**DATA FOR THIS EXERCISE**
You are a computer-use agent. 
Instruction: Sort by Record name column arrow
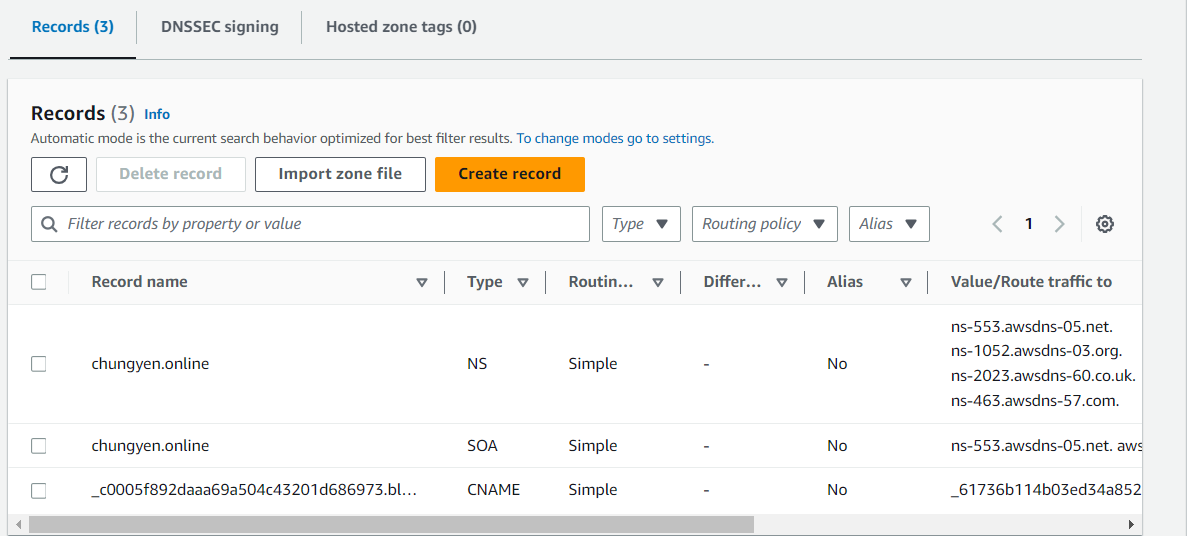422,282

==

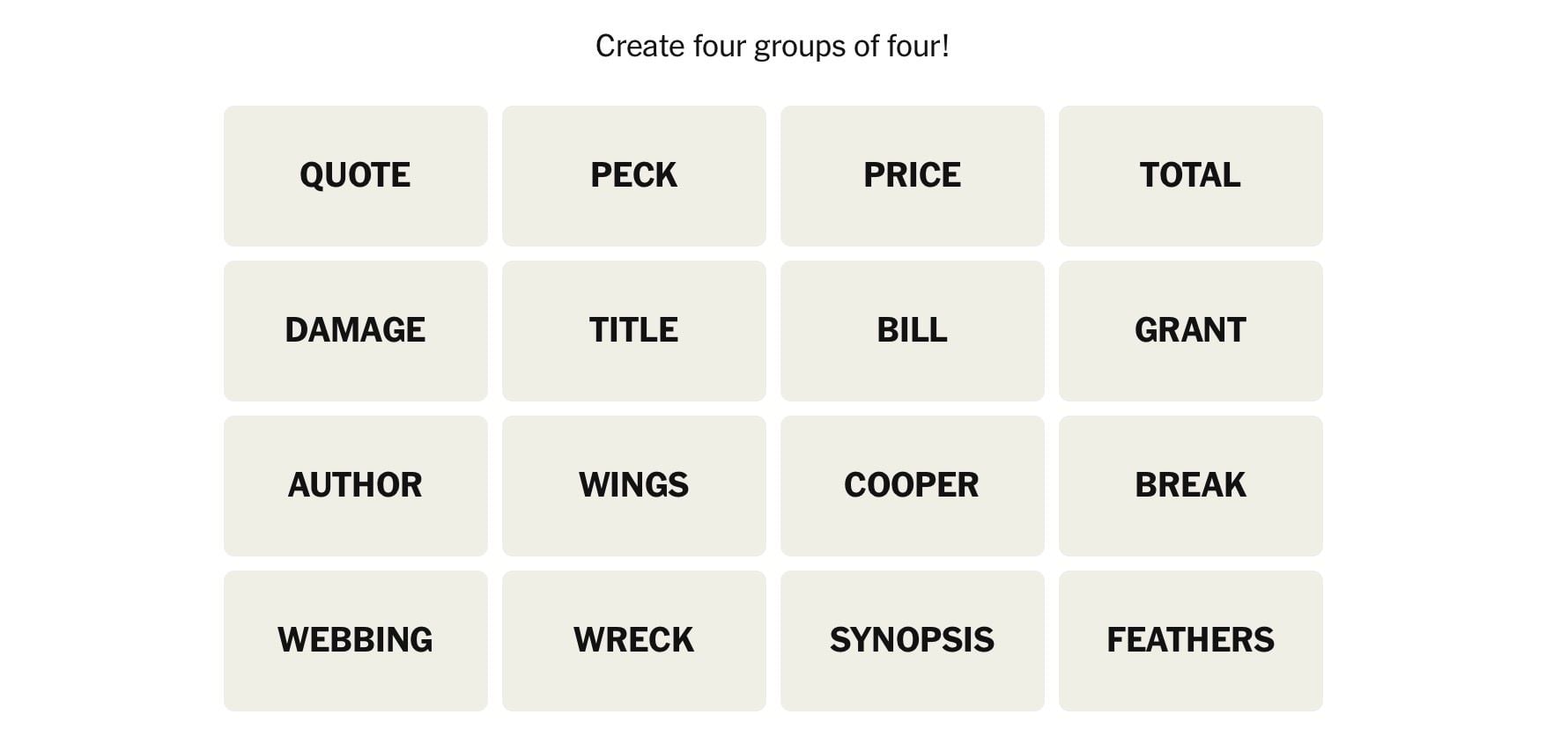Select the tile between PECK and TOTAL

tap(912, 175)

**STATED PROBLEM**
Turn the lines from the one with "Select the tile between PECK and TOTAL" up to and including the one with "tap(912, 175)" into a Markdown table with the columns Row and Text, skipping blank lines. Keep the pictures out of the table.

**SOLVED EXERCISE**
| Row | Text |
|---|---|
| 1 | Select the tile between PECK and TOTAL |
| 2 | tap(912, 175) |